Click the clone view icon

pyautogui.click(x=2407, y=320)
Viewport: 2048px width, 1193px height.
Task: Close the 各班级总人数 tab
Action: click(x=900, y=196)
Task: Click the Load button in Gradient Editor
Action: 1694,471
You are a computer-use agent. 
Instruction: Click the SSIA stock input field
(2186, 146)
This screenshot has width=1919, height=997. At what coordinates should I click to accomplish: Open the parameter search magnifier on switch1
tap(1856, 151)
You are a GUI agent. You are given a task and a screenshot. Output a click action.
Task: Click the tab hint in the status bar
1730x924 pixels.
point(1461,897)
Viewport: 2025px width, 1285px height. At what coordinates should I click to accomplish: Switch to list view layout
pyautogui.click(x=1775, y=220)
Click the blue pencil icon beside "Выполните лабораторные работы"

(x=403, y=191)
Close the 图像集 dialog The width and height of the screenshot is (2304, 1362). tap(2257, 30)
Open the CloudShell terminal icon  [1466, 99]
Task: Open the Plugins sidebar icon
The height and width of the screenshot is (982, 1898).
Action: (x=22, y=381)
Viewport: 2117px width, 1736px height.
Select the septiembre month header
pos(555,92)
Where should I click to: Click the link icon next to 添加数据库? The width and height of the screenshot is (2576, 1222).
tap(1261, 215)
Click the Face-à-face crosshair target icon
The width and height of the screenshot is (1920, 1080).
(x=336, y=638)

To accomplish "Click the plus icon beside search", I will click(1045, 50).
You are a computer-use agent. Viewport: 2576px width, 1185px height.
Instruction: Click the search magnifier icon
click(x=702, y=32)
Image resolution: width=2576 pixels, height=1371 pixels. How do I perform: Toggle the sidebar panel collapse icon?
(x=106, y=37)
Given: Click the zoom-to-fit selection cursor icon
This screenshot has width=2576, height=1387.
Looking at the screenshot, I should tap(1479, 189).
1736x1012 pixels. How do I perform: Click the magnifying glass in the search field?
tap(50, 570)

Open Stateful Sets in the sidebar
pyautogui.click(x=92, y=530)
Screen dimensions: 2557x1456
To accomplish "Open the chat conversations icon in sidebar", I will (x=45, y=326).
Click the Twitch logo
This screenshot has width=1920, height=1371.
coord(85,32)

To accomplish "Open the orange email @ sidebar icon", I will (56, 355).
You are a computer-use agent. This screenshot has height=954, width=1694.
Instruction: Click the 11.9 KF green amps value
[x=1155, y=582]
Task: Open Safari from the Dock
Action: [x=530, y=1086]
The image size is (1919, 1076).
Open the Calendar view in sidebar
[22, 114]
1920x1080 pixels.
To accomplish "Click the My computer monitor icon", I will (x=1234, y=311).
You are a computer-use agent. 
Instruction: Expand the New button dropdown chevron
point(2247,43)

◇ ◇ ◇ ◇ ◇ ◇ ◇

▶ HOW TO COMPLETE THIS TASK
Give the listing once more, unchanged in every line.

▶ SOLUTION BELOW
Click the clone view icon

pyautogui.click(x=2407, y=320)
Viewport: 2048px width, 1193px height.
Task: Close the 各班级总人数 tab
Action: click(x=900, y=196)
Task: Click the Load button in Gradient Editor
Action: 1694,471
You are a computer-use agent. 
Instruction: Click the SSIA stock input field
(2186, 146)
This screenshot has width=1919, height=997. At what coordinates should I click to accomplish: Open the parameter search magnifier on switch1
tap(1856, 151)
You are a GUI agent. You are given a task and a screenshot. Output a click action.
Task: Click the tab hint in the status bar
1730x924 pixels.
point(1461,897)
Viewport: 2025px width, 1285px height. At what coordinates should I click to accomplish: Switch to list view layout
pyautogui.click(x=1775, y=220)
Click the blue pencil icon beside "Выполните лабораторные работы"

(x=403, y=191)
Close the 图像集 dialog The width and height of the screenshot is (2304, 1362). tap(2257, 30)
Open the CloudShell terminal icon  [1466, 99]
Task: Open the Plugins sidebar icon
The height and width of the screenshot is (982, 1898).
Action: (x=22, y=381)
Viewport: 2117px width, 1736px height.
Select the septiembre month header
pos(555,92)
Where should I click to: Click the link icon next to 添加数据库? The width and height of the screenshot is (2576, 1222).
tap(1261, 215)
Click the Face-à-face crosshair target icon
The width and height of the screenshot is (1920, 1080).
(x=336, y=638)

To accomplish "Click the plus icon beside search", I will click(1045, 50).
You are a computer-use agent. Viewport: 2576px width, 1185px height.
Instruction: Click the search magnifier icon
click(x=702, y=32)
Image resolution: width=2576 pixels, height=1371 pixels. How do I perform: Toggle the sidebar panel collapse icon?
(x=106, y=37)
Given: Click the zoom-to-fit selection cursor icon
This screenshot has width=2576, height=1387.
Looking at the screenshot, I should tap(1479, 189).
1736x1012 pixels. How do I perform: Click the magnifying glass in the search field?
tap(50, 570)

Open Stateful Sets in the sidebar
pyautogui.click(x=92, y=530)
Screen dimensions: 2557x1456
To accomplish "Open the chat conversations icon in sidebar", I will (x=45, y=326).
Click the Twitch logo
This screenshot has width=1920, height=1371.
coord(85,32)

To accomplish "Open the orange email @ sidebar icon", I will (56, 355).
You are a computer-use agent. This screenshot has height=954, width=1694.
Instruction: Click the 11.9 KF green amps value
[x=1155, y=582]
Task: Open Safari from the Dock
Action: [x=530, y=1086]
The image size is (1919, 1076).
Open the Calendar view in sidebar
[22, 114]
1920x1080 pixels.
To accomplish "Click the My computer monitor icon", I will (x=1234, y=311).
You are a computer-use agent. 
Instruction: Expand the New button dropdown chevron
point(2247,43)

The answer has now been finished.